The input section start

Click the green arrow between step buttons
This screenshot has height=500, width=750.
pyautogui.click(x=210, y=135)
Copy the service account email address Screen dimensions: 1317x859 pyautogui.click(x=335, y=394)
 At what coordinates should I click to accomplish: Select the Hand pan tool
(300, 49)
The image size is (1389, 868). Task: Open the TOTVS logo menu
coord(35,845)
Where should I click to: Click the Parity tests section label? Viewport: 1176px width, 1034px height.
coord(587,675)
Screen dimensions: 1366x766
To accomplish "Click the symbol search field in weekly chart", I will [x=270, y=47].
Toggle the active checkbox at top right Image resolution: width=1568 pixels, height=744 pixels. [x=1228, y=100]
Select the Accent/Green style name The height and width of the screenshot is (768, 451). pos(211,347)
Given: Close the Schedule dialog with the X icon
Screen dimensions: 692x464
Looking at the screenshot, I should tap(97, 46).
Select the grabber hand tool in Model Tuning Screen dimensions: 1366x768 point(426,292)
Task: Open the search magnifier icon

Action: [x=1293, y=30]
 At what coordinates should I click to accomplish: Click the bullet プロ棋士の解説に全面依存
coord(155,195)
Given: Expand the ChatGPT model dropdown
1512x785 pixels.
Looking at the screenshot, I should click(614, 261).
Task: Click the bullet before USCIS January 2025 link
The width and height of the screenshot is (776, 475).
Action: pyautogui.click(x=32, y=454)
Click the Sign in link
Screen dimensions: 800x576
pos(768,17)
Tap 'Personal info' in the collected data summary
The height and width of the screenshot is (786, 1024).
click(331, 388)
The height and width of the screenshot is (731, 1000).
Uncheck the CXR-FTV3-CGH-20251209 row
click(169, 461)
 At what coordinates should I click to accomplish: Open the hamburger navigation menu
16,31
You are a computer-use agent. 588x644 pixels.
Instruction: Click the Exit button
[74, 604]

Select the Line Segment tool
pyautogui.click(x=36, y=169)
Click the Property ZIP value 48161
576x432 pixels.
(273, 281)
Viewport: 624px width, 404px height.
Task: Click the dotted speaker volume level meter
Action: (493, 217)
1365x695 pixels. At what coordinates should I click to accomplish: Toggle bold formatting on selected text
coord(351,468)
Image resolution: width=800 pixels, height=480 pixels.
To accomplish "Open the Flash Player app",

The input section end

**Task instructions**
Having found the line with "At what coordinates should I click to accomplish: Click", transcribe it and each line after it to the end of the entries, with no other lines.

**Answer section**
 At what coordinates should I click to accomplish: Click the bullet プロ棋士の解説に全面依存
coord(155,195)
Given: Expand the ChatGPT model dropdown
1512x785 pixels.
Looking at the screenshot, I should click(614, 261).
Task: Click the bullet before USCIS January 2025 link
The width and height of the screenshot is (776, 475).
Action: pyautogui.click(x=32, y=454)
Click the Sign in link
Screen dimensions: 800x576
pos(768,17)
Tap 'Personal info' in the collected data summary
The height and width of the screenshot is (786, 1024).
click(331, 388)
The height and width of the screenshot is (731, 1000).
Uncheck the CXR-FTV3-CGH-20251209 row
click(169, 461)
 At what coordinates should I click to accomplish: Open the hamburger navigation menu
16,31
You are a computer-use agent. 588x644 pixels.
Instruction: Click the Exit button
[74, 604]

Select the Line Segment tool
pyautogui.click(x=36, y=169)
Click the Property ZIP value 48161
576x432 pixels.
(273, 281)
Viewport: 624px width, 404px height.
Task: Click the dotted speaker volume level meter
Action: (493, 217)
1365x695 pixels. At what coordinates should I click to accomplish: Toggle bold formatting on selected text
coord(351,468)
Image resolution: width=800 pixels, height=480 pixels.
To accomplish "Open the Flash Player app",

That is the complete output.